= Exercise requirements =
Reproduce only the lines of the material below that start at the line containing "Task: Click the 实验室管理员管理 sidebar icon" and stop at the line containing "This screenshot has height=774, width=1568.". Keep both end lines.

= Input =

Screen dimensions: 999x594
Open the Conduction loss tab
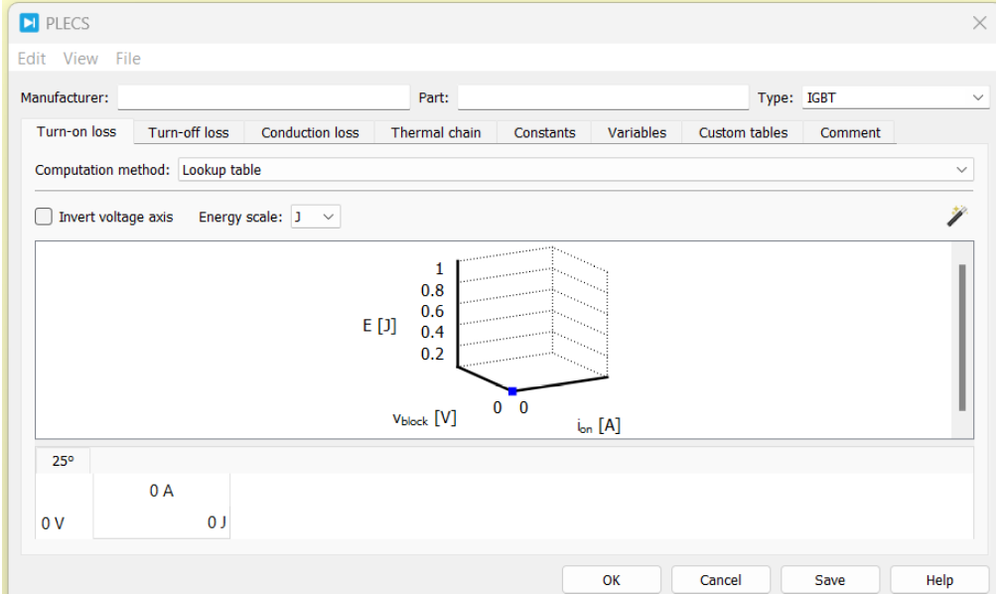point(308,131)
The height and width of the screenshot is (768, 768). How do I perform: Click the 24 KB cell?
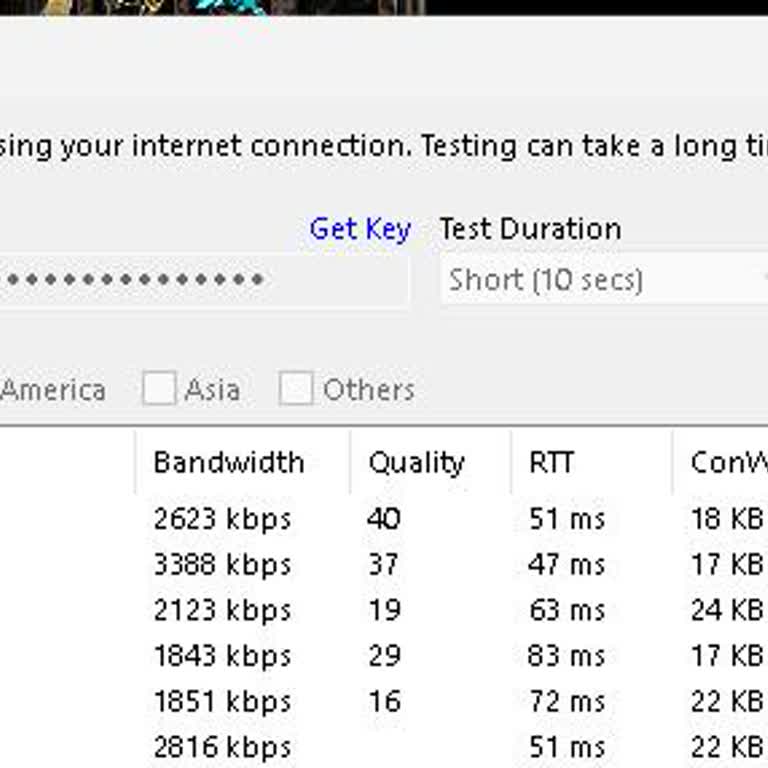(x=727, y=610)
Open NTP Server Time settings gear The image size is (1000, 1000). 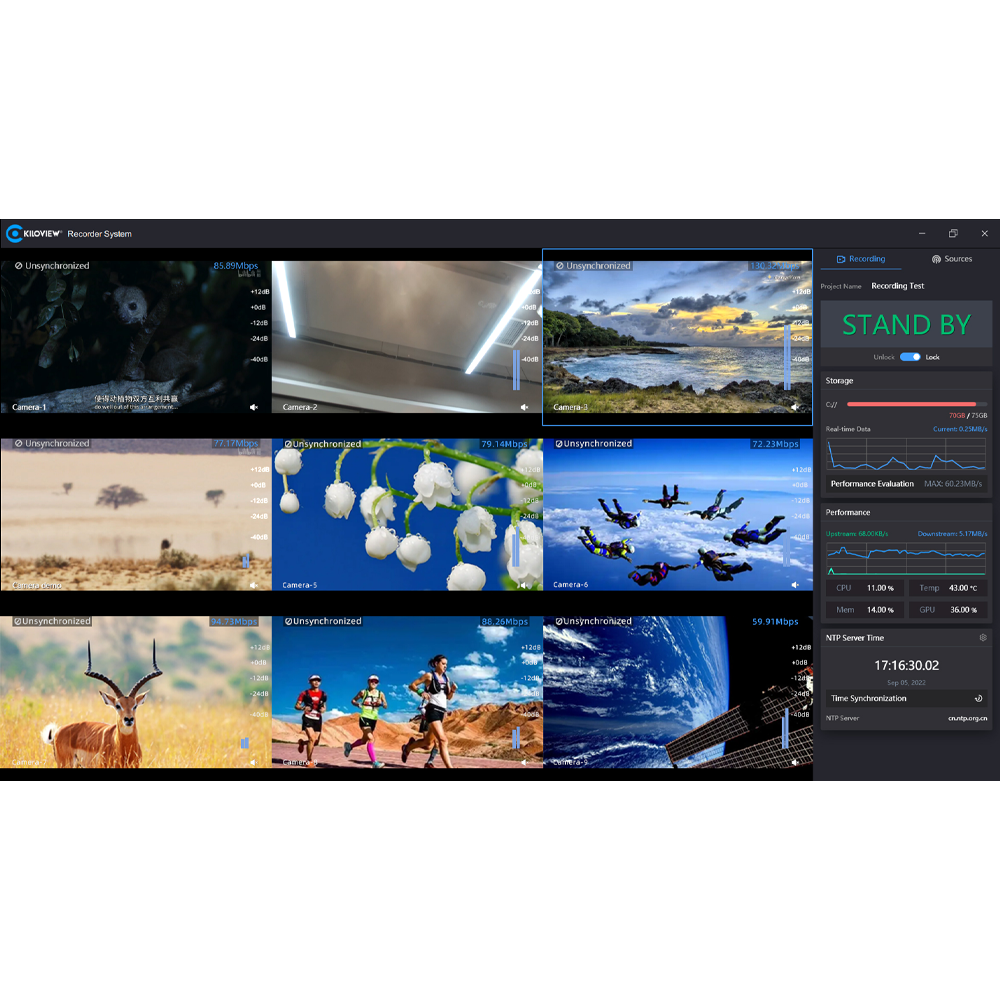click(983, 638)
...
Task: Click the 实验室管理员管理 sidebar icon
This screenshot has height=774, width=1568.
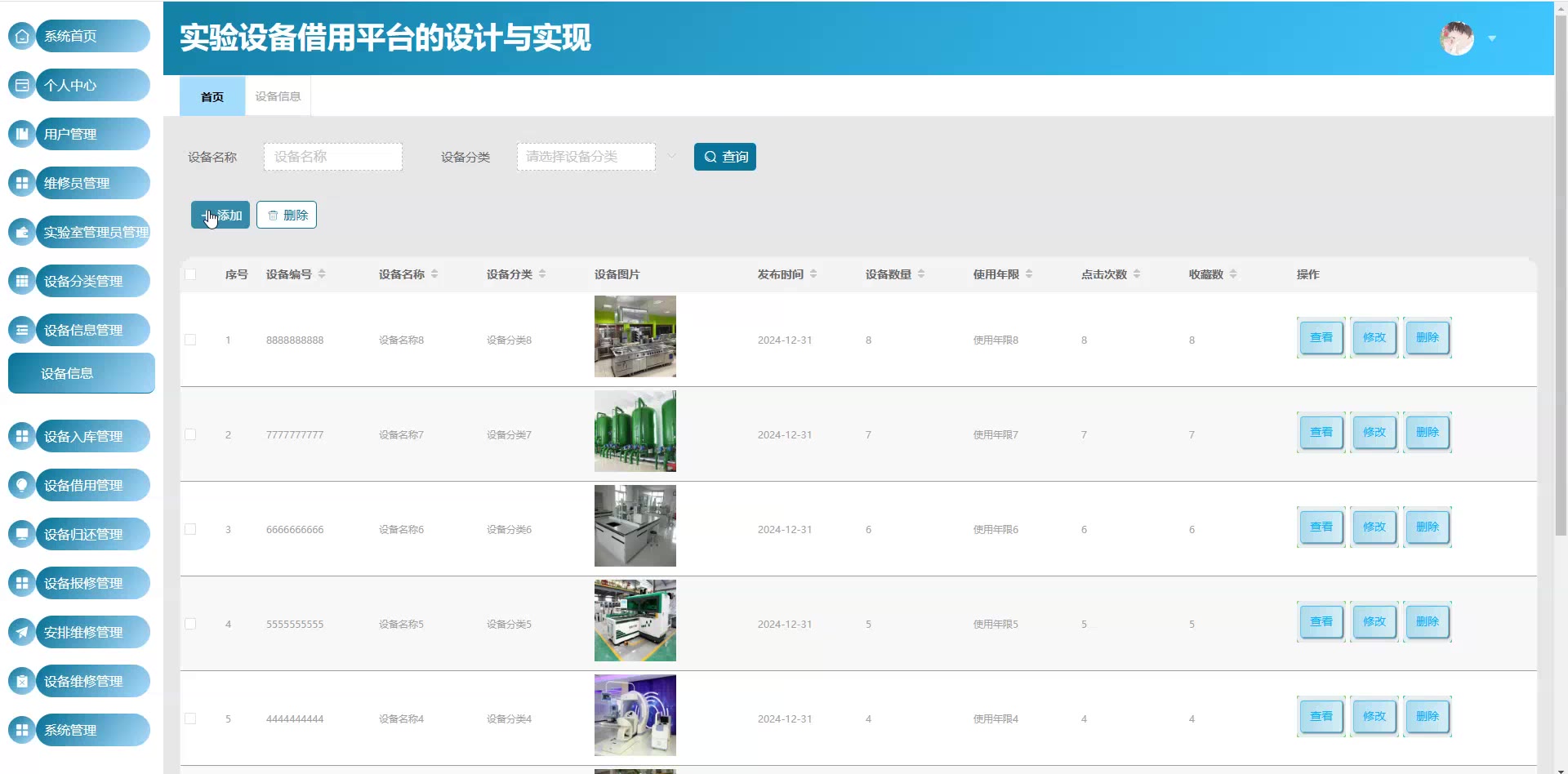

= Written answer =
Task: Click the 实验室管理员管理 sidebar icon
This screenshot has height=774, width=1568.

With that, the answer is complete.